OASF (Oldham Athletic Supporters Foundation
- Abbreviation: OASF
- Formation: 2003
- Type: Football Supporters Trust
- Headquarters: Oldham, Greater Manchester, England
- Members: Free
- Chairman: Jason Flynn
- OASF Representative on OAFC Board: Paul Hughes
- Affiliations: Supporters Direct, Football Supporters' Federation
- Volunteers: 7
- Website: OASF Website

= Trust Oldham =

OASF (formerly Trust Oldham) is a supporters' trust, for the English football club, Oldham Athletic based in Oldham, Greater Manchester.

==Background==
OASF was formed in 2003, after previous Latics owner Chris Moore left the club in financial dire straits. It was officially launched as Trust Oldham at a meeting in the Rochdale Road End stand at Boundary Park was formed to save the club from liquidation. The Trust's first fundraising event was a match between the Millennium Allstars and the Wembley Wizards which saw former Latics players take to the Boundary Park pitch. The event raised over £100,000.

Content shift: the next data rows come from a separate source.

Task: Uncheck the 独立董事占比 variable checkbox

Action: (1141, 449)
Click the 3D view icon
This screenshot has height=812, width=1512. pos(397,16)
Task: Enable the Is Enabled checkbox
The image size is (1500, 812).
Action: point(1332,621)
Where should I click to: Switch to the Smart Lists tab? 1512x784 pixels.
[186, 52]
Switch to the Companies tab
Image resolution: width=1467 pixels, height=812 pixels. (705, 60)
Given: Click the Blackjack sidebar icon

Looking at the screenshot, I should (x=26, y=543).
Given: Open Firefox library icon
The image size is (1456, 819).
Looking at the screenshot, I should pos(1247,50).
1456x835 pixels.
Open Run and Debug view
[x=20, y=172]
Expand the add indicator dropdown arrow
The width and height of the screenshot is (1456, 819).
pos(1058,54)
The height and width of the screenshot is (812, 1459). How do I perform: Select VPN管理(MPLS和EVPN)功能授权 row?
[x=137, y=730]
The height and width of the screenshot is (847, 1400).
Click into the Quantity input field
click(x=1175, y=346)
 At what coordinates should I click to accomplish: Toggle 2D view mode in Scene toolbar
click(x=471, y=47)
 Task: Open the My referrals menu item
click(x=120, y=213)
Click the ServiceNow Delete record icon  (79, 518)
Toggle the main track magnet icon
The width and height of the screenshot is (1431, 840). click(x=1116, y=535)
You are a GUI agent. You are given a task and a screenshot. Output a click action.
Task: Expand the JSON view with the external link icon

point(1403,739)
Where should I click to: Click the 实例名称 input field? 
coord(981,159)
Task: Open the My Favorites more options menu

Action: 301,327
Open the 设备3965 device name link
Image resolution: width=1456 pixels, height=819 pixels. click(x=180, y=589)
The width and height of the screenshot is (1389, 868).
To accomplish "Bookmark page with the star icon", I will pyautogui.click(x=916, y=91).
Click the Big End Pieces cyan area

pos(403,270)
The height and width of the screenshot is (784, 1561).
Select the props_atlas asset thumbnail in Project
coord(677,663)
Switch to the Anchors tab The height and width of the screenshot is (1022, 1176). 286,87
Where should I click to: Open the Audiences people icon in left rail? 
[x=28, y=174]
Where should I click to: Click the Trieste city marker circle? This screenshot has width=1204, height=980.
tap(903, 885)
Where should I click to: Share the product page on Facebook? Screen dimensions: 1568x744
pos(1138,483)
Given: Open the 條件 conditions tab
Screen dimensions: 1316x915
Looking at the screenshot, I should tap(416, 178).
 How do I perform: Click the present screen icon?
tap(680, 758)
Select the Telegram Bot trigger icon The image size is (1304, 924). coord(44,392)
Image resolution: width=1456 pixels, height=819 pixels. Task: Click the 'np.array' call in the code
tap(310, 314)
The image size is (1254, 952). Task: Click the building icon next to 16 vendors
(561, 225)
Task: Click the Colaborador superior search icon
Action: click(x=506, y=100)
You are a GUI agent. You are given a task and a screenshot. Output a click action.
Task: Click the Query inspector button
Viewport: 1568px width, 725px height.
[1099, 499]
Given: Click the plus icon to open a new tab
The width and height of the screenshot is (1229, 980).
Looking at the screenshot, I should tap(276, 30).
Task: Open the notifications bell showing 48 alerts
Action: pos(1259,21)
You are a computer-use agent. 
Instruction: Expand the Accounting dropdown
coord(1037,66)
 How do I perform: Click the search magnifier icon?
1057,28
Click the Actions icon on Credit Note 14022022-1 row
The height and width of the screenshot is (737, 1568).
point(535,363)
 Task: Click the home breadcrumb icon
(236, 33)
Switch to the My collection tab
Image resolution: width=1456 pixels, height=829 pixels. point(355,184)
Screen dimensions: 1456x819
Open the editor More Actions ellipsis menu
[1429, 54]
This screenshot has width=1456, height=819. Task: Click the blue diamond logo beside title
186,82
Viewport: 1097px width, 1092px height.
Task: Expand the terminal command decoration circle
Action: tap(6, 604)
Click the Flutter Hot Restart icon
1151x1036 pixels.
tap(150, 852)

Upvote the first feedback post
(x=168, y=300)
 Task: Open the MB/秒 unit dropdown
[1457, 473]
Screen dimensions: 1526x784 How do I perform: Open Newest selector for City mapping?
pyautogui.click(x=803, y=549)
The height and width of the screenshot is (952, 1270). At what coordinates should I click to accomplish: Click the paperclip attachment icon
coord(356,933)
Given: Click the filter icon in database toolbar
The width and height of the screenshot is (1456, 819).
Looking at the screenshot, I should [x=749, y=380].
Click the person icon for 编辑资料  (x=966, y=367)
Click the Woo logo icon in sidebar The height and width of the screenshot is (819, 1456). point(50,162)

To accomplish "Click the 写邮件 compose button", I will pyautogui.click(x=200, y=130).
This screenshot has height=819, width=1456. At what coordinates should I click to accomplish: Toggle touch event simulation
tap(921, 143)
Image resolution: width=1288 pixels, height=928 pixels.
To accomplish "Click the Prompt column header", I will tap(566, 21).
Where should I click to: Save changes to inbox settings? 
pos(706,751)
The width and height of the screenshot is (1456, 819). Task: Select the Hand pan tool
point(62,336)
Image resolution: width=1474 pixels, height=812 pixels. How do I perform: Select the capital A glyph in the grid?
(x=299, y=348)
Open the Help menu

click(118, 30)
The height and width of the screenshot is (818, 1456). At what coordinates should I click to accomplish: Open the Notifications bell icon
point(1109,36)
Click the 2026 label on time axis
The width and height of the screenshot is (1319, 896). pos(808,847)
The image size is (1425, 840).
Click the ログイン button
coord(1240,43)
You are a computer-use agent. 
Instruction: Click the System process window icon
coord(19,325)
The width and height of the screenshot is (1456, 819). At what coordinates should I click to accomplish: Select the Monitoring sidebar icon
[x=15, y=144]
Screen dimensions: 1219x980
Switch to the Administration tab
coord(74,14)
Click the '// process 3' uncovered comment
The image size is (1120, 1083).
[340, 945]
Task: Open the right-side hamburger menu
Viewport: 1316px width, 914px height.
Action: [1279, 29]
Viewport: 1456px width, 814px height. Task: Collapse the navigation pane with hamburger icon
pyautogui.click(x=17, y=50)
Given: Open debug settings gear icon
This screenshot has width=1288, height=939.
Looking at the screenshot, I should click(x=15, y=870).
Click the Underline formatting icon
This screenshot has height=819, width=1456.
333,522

After an American consortium made up of Simon Blitz, Danny Gazal and Simon Corney from New York City took over the reins at Boundary Park, OASF agreed to buy a 3% stake in the club for £200,000. This 3% stake gave OASF a voice on the board of directors of the football club, making it a powerful medium between the fans and the clubs.

OASF reverted to using its original Oldham Athletic Supporters Foundation OASF name in order to avoid confusion with the football club's Community Trust in 2021, and continues to work with Oldham Athletic and expand its horizons with new events and new fundraising ideas all to help secure the future of Oldham Athletic in the Borough of Oldham.

OASF has a director on the board of the football club. Many football trusts aspire to own a share in the football club they represent so they can report on the internal working with the fans and take fans ideas, suggestions and complaints to boardroom level.

A change in policy has resulted in the representative on the Board at Oldham Athletic Football Club not being the chair, to avoid conflicts of interest.

In September 2020 an election of Directors was held, with volunteer and Football Supporters' Association support, to ensure neutrality.
A number of candidates withdrew just prior to the vote. The previous Representative to the Board was not re-elected.
In May 2021, the Representative on the Board of Oldham Athletic was announced as Paul Hughes.

==Strategy==
After the election in 2020, the new Board comprehensively reviewed their strategy given Oldham Athletic's increasingly precarious position. The revised strategy formed the acronym LATICS, the football club's traditional nickname. Amongst the aspects of the strategy was Investment, and part of that was the creation of a Contingency Fund in the event of the football club being left without investment or put up for sale.

==Contingency Fund==
OASF will use 1895 branding to raise money for a contingency fund. This money will be ring-fenced for either majority shareholding, 50+1 fan ownership, purchase of the stadium or a combination.
On 30 May 2021, the OASF 1895 Lottery was launched as the first contributor to the contingency fund.

==Events==
OASF has held an annual dinner each year, usually at the White Hart in Lydgate.

OASF held "A Question of Latics" event in March 2009 at the Playhouse 2 in Shaw. Former players Ian Wood, David Eyres, Rodger Wylde and Andy Barlow joined Inspiral Carpets guitarist Graham Lambert and Lee Hughes, who at the time was a Latics player. The event took the format of a Michael Parkinson style interview followed by A Question of Sport.

In November 2009 OASF once again held "A Question of Latics" in Shaw. Andy Ritchie, Joe Royle, Andy Rhodes, Les Chapman and Lee Duxbury were among the contributors. A Room 101 segment was included.

==Purchases for the club==
OASF has helped the club with some costs over a number of years. These have included the purchase of a mini-bus in October 2004 which is loaned to the club on an ongoing basis in a donation worth £20,000.

In April 2005 OASF contributed a further £20,000 towards the signing of Luke Beckett on loan from Sheffield United. And in April 2008 OASF bought a new tractor for the club groundsmen.

Over the course of its existence, OASF has donated on average £1,000 per month to Oldham Athletic.

==Patrons and directors==
OASF currently has four patrons: Andy Ritchie, Jimmy Frizzell, David Eyres and Joe Royle and thirteen directors. Directors come up for re-election every three years.